» **TASK TO COMPLETE**: Starting with the line containing "Task: Open the Inbound" and going on through the line containing "Click the tender", return the lines of the data below exactly, and only those.

» **DATA SECTION**:
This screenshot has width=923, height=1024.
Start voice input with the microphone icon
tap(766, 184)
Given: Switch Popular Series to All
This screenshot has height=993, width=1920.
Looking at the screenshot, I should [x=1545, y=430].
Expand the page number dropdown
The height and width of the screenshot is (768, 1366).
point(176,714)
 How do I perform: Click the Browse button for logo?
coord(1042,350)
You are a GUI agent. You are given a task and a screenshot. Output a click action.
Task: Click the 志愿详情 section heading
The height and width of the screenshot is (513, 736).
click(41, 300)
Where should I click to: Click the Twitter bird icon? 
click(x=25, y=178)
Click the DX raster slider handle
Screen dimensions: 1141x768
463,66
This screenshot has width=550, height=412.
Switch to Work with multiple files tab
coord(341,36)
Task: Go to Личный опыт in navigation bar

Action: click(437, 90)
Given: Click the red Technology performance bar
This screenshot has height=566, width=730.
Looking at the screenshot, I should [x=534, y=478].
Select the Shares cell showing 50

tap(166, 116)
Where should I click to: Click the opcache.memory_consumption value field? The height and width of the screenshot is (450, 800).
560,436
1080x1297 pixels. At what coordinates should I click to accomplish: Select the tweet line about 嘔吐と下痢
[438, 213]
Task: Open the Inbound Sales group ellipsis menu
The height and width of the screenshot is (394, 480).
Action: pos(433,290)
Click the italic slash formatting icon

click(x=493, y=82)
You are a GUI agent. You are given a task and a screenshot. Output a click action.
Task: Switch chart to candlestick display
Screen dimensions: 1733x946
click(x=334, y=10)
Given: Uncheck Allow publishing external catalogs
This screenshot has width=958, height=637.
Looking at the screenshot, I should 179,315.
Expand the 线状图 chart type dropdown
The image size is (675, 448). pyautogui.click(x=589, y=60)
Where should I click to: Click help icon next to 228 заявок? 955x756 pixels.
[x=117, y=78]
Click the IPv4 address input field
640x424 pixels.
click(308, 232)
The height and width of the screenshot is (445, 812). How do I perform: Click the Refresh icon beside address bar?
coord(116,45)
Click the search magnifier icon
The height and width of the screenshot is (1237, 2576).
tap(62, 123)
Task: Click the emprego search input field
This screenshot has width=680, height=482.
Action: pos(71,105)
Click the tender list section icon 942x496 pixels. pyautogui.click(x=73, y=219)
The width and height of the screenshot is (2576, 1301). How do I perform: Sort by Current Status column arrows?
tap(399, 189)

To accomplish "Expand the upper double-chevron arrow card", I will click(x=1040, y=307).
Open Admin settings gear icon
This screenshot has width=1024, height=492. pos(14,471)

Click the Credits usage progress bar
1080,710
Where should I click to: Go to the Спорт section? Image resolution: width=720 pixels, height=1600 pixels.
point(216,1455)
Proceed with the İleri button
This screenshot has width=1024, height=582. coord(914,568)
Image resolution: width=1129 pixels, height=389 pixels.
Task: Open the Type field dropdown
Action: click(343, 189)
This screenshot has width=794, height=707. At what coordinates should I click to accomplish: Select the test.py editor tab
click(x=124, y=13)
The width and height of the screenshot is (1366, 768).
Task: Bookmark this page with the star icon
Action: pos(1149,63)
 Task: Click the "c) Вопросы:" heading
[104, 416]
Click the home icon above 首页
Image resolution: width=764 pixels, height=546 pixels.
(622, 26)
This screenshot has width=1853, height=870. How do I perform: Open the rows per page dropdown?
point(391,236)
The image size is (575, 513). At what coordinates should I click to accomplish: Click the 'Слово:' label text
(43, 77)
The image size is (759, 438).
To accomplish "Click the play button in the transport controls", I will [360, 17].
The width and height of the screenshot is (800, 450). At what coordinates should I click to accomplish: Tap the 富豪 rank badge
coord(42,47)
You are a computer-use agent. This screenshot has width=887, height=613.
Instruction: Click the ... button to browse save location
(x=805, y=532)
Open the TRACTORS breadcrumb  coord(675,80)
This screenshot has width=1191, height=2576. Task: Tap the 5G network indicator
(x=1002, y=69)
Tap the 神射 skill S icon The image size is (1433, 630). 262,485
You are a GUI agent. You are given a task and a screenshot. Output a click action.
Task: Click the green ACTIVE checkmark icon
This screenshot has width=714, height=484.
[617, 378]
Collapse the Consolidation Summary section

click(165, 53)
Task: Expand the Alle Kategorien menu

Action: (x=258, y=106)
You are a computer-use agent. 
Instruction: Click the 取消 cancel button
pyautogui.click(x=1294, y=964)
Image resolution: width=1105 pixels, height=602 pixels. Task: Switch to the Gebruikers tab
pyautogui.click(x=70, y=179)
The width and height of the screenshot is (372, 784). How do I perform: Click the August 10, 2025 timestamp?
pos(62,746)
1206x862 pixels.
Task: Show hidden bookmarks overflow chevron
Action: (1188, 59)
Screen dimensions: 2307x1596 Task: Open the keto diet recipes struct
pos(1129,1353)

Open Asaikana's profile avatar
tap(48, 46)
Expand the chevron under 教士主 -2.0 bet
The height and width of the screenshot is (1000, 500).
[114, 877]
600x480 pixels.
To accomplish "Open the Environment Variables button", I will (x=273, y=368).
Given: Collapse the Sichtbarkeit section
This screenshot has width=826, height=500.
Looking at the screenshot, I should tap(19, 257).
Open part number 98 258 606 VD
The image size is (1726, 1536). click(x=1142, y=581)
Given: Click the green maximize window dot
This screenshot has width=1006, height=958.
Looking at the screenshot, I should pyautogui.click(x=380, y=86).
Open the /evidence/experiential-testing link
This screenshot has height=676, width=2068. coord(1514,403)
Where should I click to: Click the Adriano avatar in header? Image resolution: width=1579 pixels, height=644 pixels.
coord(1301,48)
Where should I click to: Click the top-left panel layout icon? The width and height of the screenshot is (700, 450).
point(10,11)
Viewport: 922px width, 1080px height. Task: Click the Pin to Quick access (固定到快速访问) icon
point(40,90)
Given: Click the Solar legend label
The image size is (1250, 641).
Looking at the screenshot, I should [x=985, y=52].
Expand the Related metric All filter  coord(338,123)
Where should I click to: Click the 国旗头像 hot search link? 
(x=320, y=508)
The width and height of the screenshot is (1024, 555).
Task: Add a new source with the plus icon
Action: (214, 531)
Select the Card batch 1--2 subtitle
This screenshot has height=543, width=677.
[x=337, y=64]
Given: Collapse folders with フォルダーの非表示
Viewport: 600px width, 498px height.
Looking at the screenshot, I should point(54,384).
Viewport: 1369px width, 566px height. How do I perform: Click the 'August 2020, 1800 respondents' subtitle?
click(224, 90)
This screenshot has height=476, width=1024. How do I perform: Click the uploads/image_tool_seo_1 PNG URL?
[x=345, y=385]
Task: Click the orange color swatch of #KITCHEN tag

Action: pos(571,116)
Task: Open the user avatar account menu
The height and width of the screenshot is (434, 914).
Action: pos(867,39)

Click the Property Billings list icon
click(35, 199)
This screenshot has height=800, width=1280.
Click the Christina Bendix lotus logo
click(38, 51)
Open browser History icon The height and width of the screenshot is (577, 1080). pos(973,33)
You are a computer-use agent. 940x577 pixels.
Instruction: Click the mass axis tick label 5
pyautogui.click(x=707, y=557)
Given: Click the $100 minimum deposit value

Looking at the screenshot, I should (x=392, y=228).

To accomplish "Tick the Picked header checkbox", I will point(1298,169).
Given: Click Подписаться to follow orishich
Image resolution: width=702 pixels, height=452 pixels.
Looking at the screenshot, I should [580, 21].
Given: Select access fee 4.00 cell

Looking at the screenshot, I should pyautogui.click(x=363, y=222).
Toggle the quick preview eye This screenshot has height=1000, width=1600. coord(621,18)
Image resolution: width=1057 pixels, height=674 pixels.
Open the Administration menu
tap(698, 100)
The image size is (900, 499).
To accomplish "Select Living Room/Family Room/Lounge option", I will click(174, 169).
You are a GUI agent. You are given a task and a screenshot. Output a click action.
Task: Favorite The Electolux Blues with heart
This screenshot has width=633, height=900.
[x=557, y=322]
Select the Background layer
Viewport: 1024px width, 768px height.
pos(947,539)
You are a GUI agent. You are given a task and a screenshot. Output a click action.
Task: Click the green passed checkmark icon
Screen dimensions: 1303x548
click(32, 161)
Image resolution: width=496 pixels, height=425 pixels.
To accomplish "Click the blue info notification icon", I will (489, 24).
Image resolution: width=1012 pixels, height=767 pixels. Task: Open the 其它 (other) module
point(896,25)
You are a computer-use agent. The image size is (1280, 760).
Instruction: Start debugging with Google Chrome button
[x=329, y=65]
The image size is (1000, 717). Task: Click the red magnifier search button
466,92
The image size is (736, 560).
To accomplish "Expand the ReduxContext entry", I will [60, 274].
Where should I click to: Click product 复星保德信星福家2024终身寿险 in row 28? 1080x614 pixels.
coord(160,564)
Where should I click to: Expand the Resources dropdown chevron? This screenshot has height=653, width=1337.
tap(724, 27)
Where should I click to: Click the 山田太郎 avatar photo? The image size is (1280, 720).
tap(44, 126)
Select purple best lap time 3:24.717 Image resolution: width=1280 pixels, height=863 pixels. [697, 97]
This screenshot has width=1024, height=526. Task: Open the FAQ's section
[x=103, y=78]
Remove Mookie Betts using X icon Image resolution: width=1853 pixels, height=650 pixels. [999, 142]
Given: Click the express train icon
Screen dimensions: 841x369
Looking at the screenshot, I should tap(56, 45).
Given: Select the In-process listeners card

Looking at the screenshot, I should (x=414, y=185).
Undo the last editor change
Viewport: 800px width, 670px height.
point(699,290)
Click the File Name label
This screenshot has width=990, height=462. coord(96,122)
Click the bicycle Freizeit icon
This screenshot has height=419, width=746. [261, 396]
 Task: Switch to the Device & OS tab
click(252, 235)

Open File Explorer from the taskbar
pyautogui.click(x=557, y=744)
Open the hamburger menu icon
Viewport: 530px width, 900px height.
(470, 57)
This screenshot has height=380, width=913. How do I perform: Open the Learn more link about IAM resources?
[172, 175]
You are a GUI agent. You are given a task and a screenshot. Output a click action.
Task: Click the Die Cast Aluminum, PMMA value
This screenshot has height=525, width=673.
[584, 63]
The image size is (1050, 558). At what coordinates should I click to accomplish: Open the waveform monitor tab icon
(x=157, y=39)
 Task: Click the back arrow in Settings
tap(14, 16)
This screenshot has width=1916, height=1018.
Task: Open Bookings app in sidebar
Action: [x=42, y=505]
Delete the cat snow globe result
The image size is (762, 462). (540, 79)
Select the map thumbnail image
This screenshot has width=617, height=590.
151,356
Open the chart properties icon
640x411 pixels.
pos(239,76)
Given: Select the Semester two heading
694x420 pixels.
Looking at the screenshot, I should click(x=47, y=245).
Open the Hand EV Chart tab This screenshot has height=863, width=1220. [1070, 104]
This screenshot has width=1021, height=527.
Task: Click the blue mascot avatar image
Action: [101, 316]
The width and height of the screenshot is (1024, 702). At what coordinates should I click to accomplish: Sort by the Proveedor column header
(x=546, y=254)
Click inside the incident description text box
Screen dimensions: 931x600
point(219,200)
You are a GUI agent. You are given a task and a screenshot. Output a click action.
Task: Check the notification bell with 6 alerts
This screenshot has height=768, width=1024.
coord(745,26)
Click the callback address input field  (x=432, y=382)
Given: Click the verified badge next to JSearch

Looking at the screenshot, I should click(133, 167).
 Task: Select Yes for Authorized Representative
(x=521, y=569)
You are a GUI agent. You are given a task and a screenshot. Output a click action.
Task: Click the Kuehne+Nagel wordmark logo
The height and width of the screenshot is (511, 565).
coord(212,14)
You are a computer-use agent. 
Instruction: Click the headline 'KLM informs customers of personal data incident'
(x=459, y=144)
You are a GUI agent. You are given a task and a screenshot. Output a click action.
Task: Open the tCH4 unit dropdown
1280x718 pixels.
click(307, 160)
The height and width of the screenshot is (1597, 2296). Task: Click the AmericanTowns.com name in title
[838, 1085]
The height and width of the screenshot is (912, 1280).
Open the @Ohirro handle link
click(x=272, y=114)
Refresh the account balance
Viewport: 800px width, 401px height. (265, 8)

» **TASK OUTPUT**:
Task: Open the Inbound Sales group ellipsis menu
The height and width of the screenshot is (394, 480).
Action: pos(433,290)
Click the italic slash formatting icon

click(x=493, y=82)
You are a GUI agent. You are given a task and a screenshot. Output a click action.
Task: Switch chart to candlestick display
Screen dimensions: 1733x946
click(x=334, y=10)
Given: Uncheck Allow publishing external catalogs
This screenshot has width=958, height=637.
Looking at the screenshot, I should 179,315.
Expand the 线状图 chart type dropdown
The image size is (675, 448). pyautogui.click(x=589, y=60)
Where should I click to: Click help icon next to 228 заявок? 955x756 pixels.
[x=117, y=78]
Click the IPv4 address input field
640x424 pixels.
click(308, 232)
The height and width of the screenshot is (445, 812). How do I perform: Click the Refresh icon beside address bar?
coord(116,45)
Click the search magnifier icon
The height and width of the screenshot is (1237, 2576).
tap(62, 123)
Task: Click the emprego search input field
This screenshot has width=680, height=482.
Action: pos(71,105)
Click the tender list section icon 942x496 pixels. pyautogui.click(x=73, y=219)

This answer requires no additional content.